**To do**
Repeat each record below exactly, dropping the pictures.

(Excerpts from a dataset)
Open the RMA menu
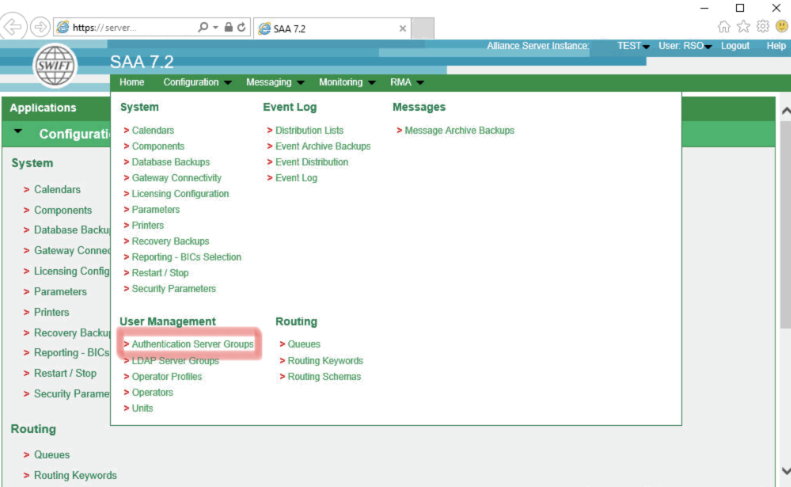 406,83
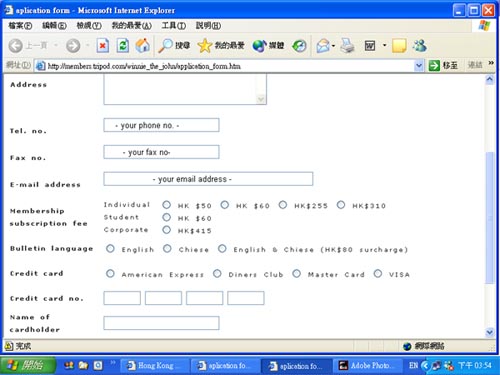Open Favorites star icon
The width and height of the screenshot is (500, 375).
[x=221, y=46]
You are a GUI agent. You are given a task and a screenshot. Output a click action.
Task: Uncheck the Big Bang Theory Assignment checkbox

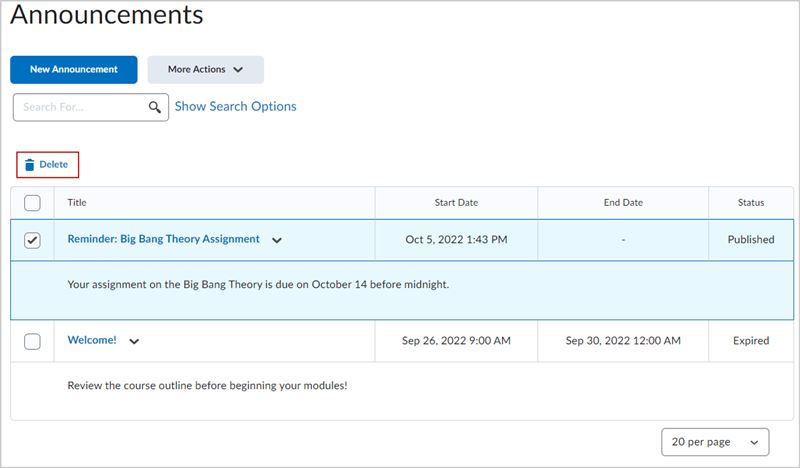click(x=32, y=240)
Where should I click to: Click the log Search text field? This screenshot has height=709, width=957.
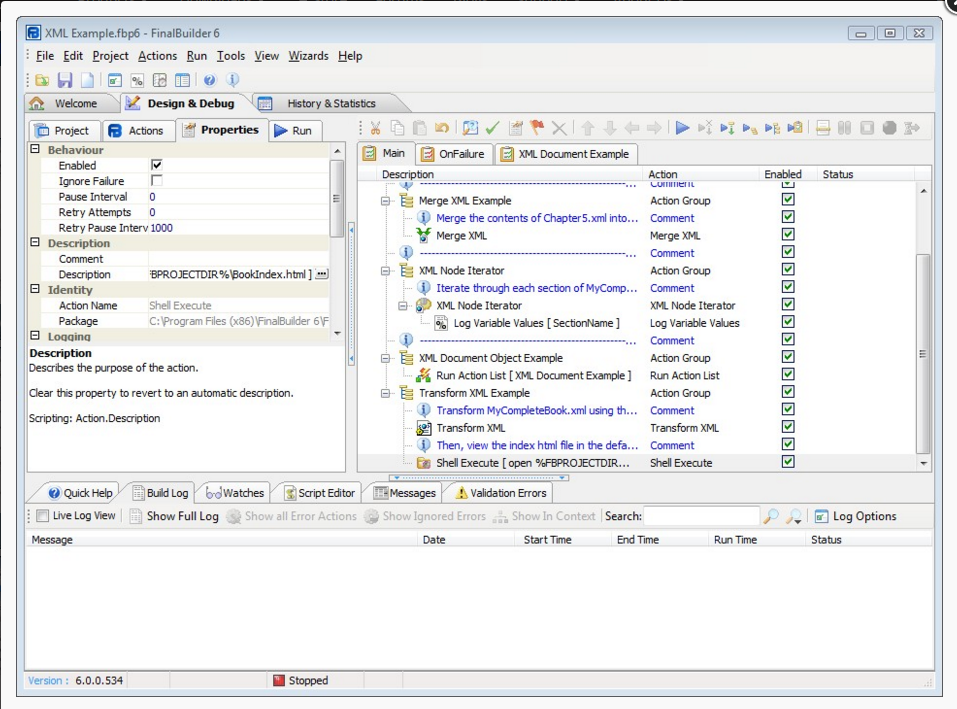tap(700, 517)
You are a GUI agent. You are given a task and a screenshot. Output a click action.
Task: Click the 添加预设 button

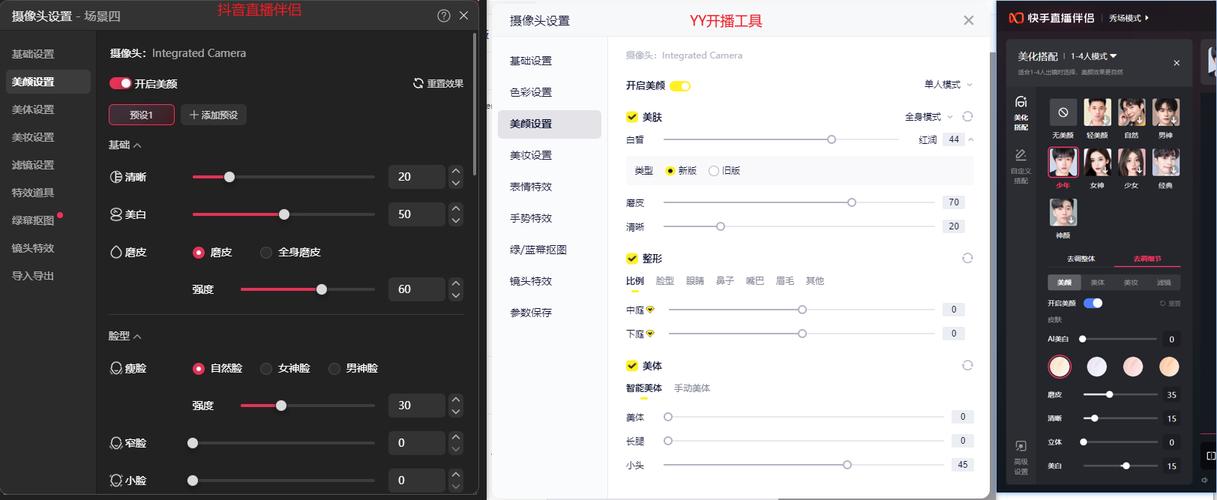213,115
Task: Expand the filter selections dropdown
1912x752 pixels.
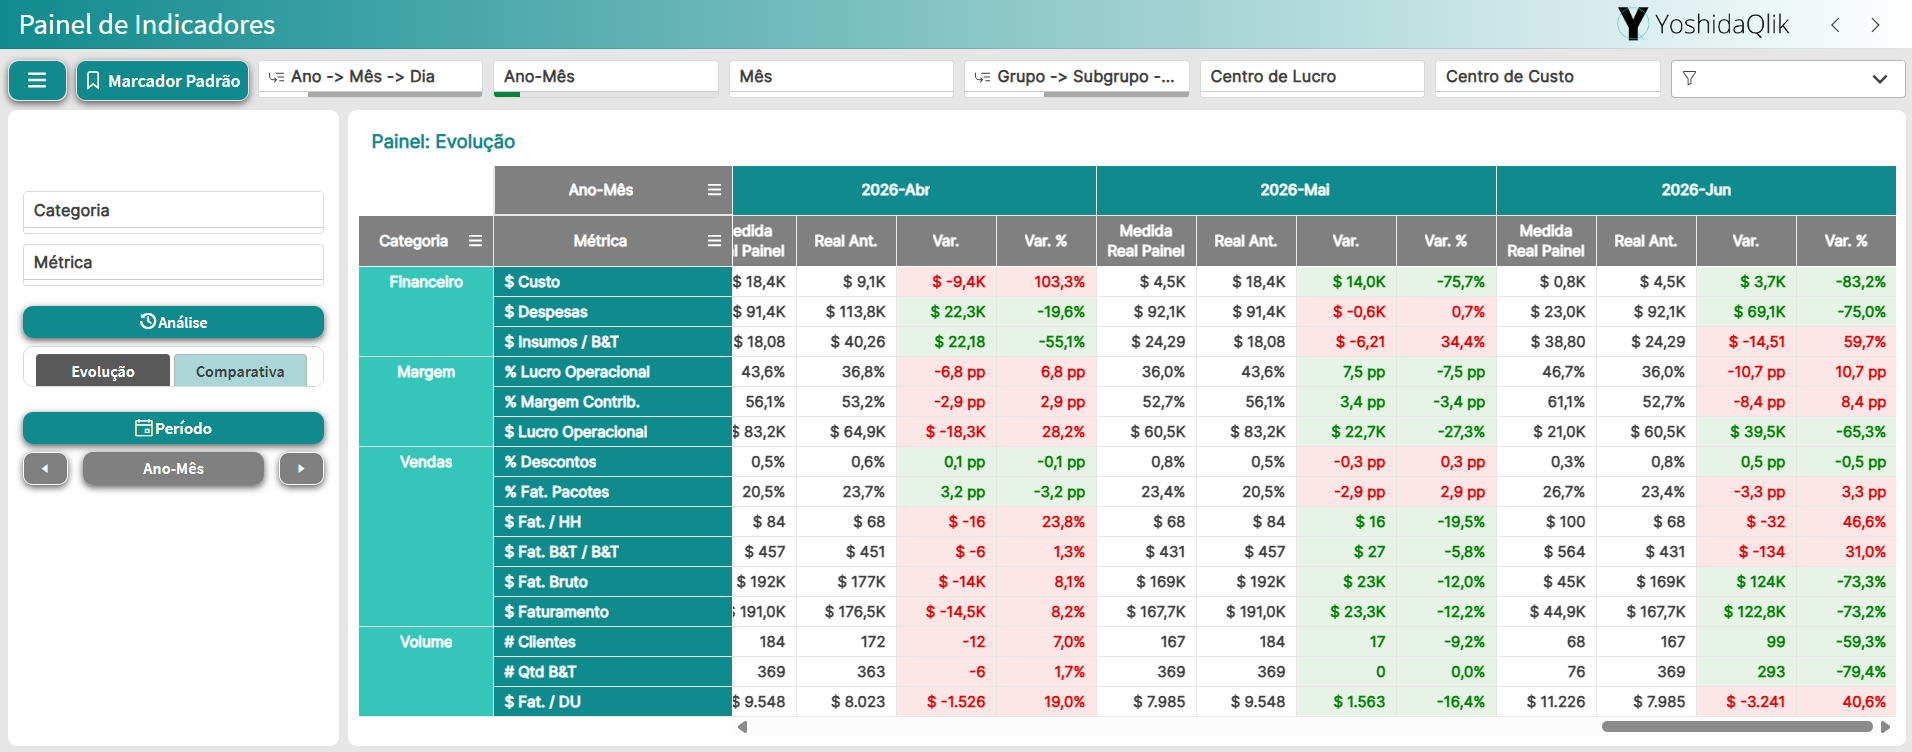Action: [x=1787, y=78]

**Your response**
Open the RMA menu
 406,83
Open Favorites star icon
The width and height of the screenshot is (500, 375).
[x=221, y=46]
You are a GUI agent. You are given a task and a screenshot. Output a click action.
Task: Uncheck the Big Bang Theory Assignment checkbox

click(x=32, y=240)
Where should I click to: Click the log Search text field? This screenshot has height=709, width=957.
tap(700, 517)
You are a GUI agent. You are given a task and a screenshot. Output a click action.
Task: Click the 添加预设 button

213,115
Task: Expand the filter selections dropdown
1912x752 pixels.
Action: [x=1787, y=78]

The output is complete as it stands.